== Segment start ==
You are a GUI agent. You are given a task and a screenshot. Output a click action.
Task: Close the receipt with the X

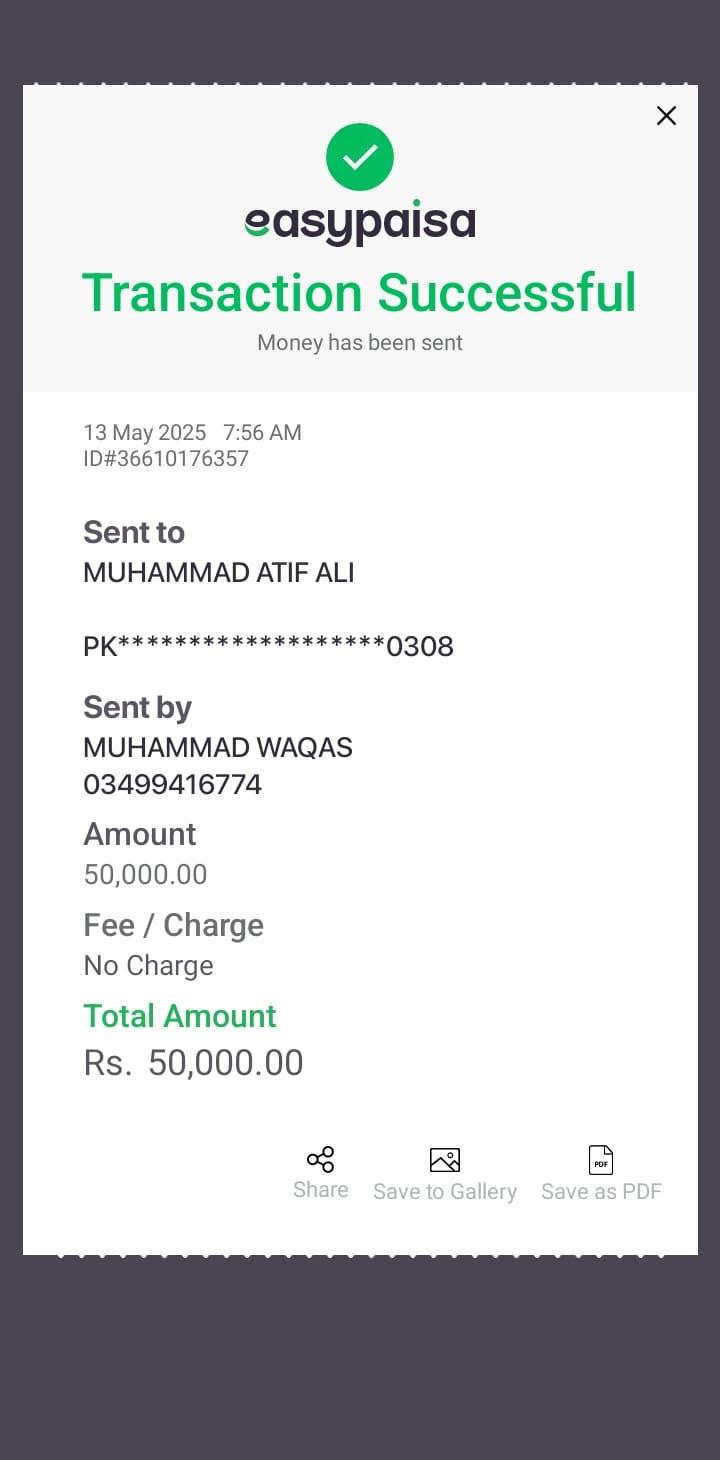(x=666, y=116)
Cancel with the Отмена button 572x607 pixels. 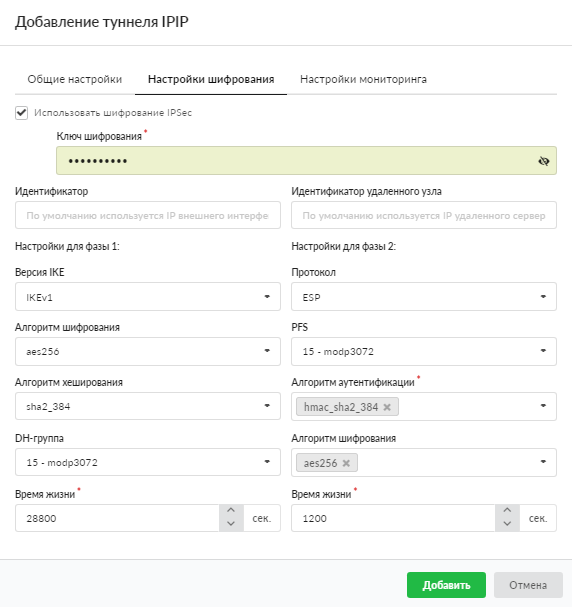click(x=528, y=585)
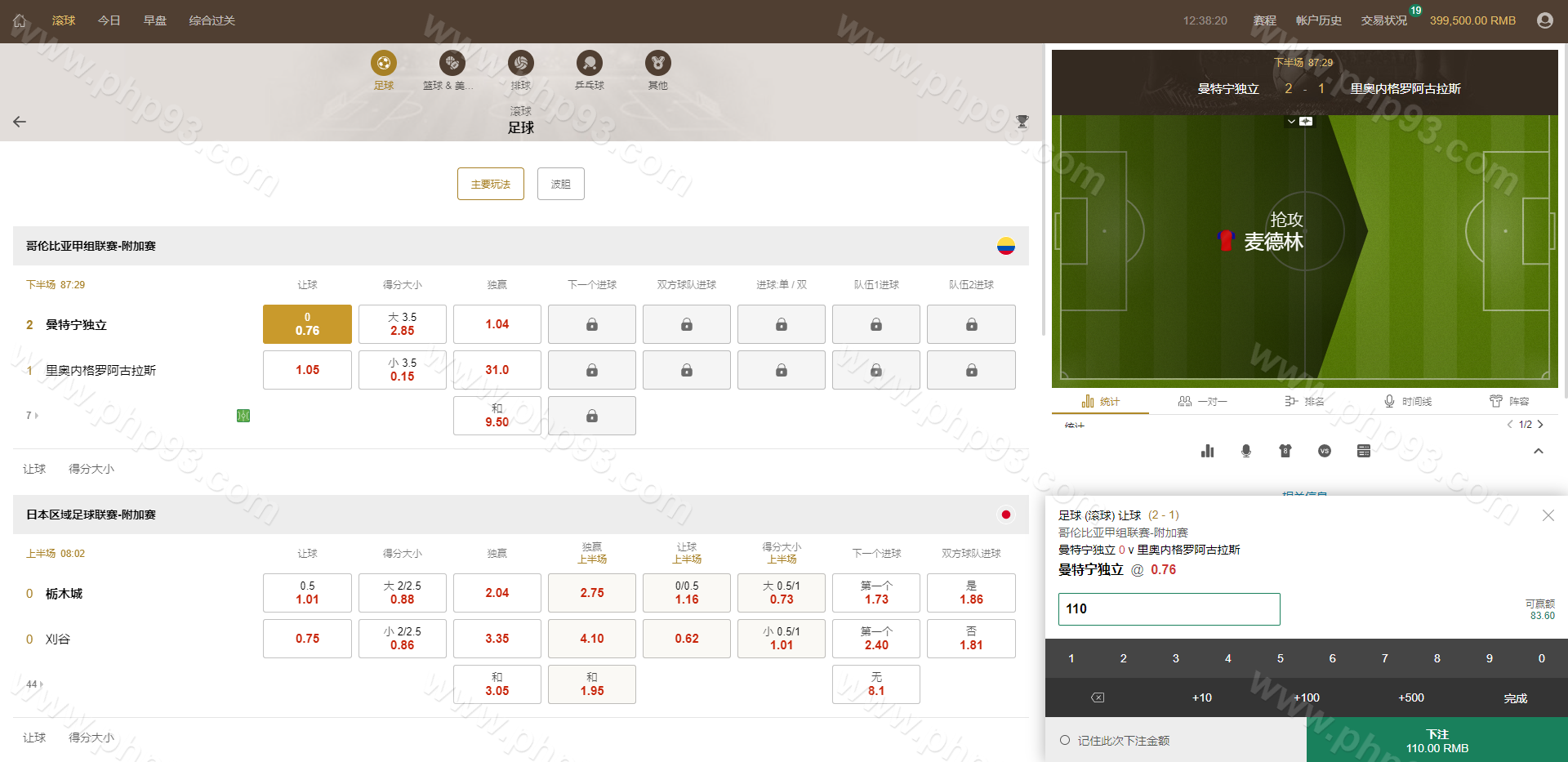Click the bet amount input field
The image size is (1568, 762).
(1169, 609)
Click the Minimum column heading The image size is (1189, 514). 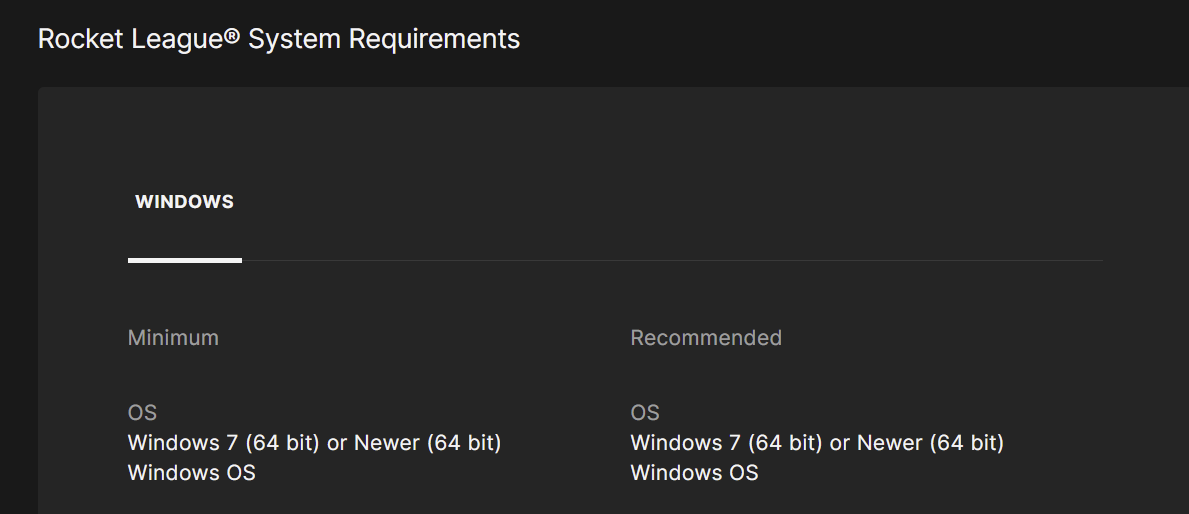coord(173,338)
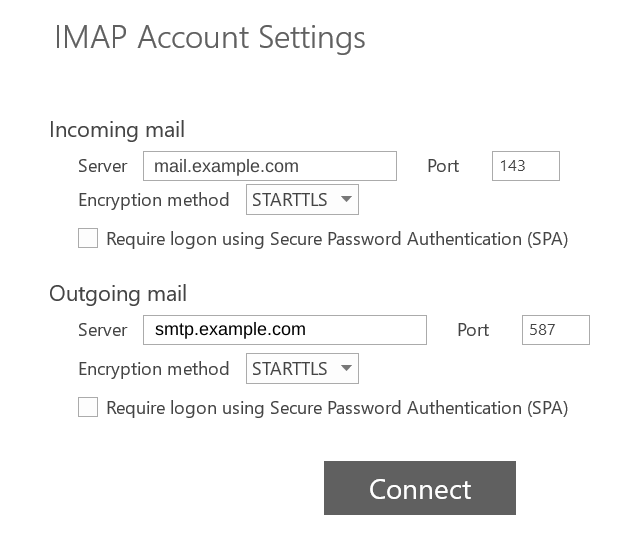Expand the outgoing Encryption method dropdown
The image size is (640, 540).
tap(302, 369)

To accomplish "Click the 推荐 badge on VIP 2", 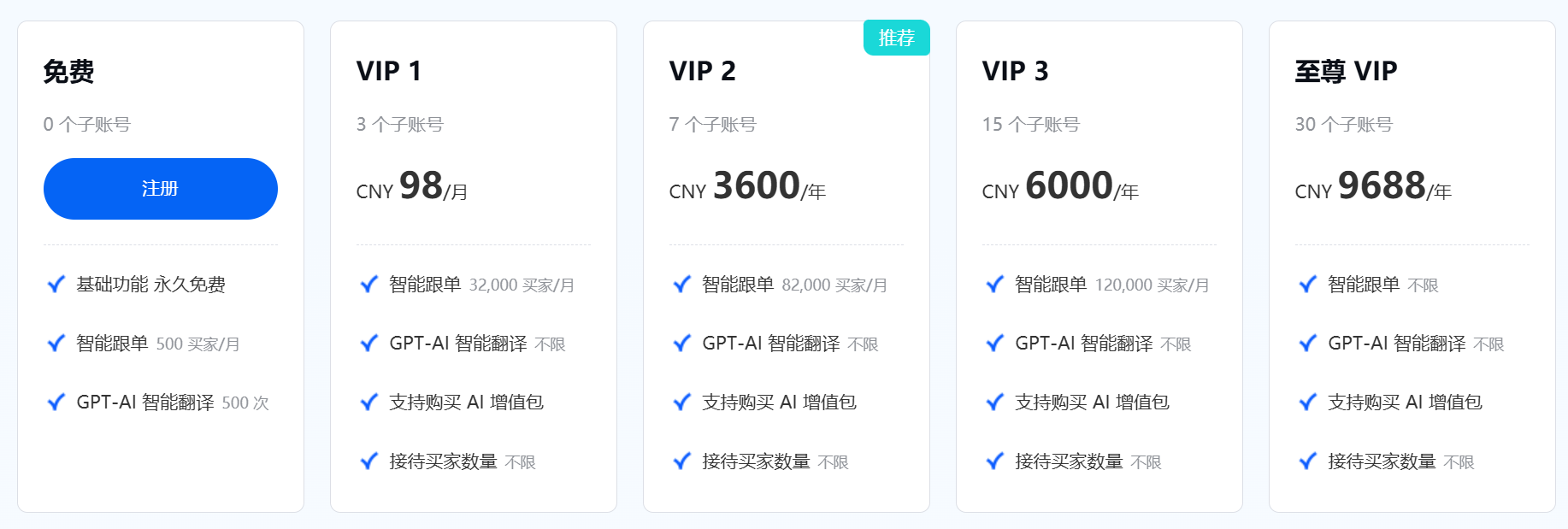I will [898, 38].
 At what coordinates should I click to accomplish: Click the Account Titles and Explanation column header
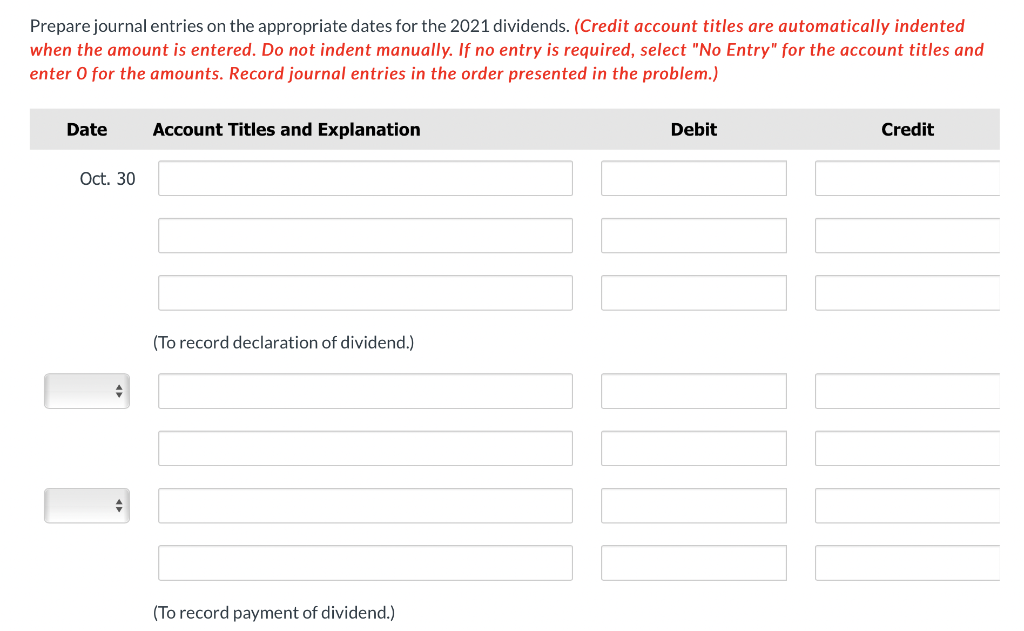pyautogui.click(x=286, y=129)
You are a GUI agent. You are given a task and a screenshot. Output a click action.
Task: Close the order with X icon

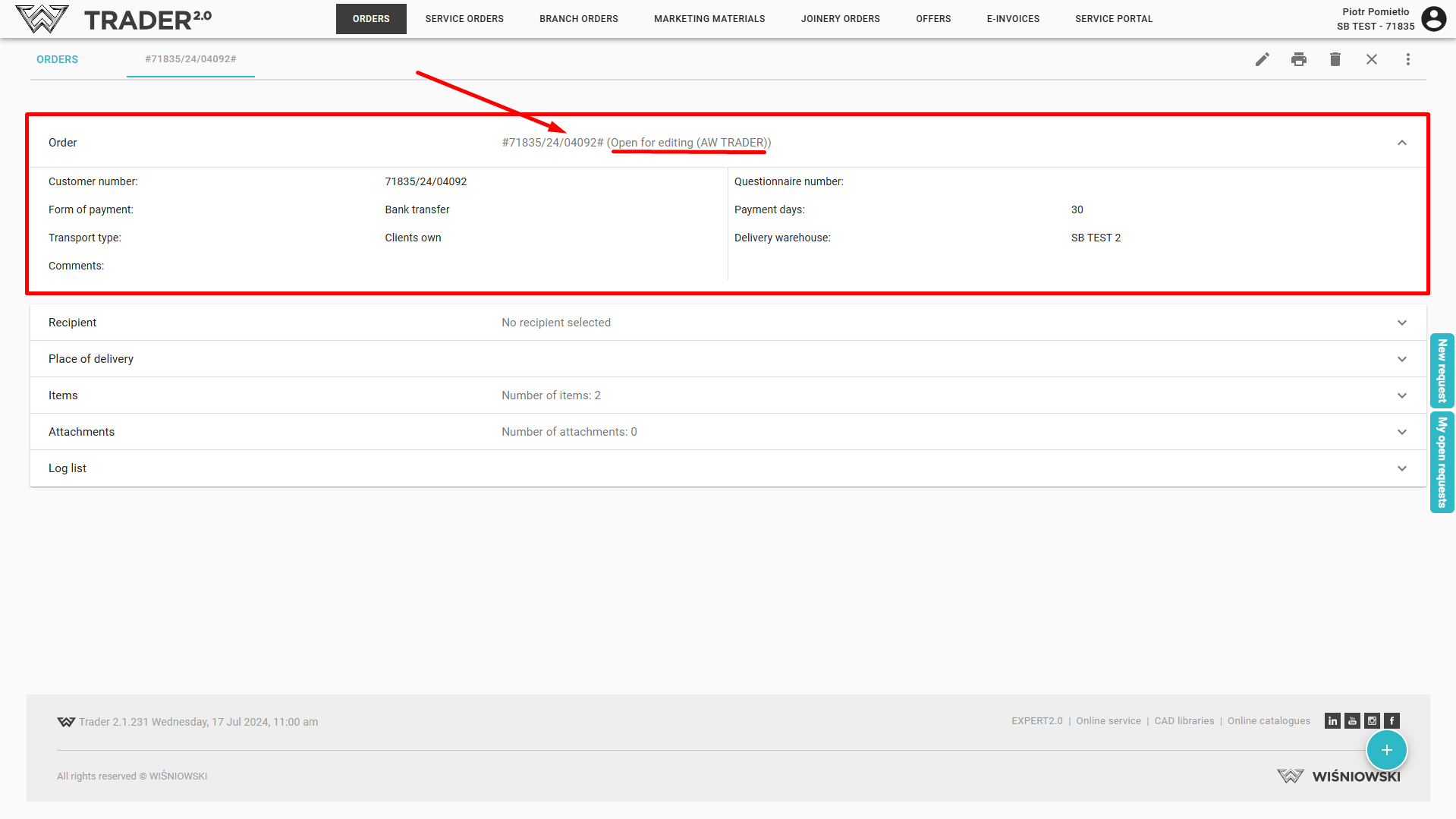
== Segment end ==
Take the line that contains "At what coordinates" and all lines after it to the end of the material above, and copy them verbatim without any images.

• [Solution]
 At what coordinates should I click to accomplish: Click the Account Titles and Explanation column header
pyautogui.click(x=286, y=129)
You are a GUI agent. You are given a task and a screenshot. Output a click action.
Task: Close the order with X icon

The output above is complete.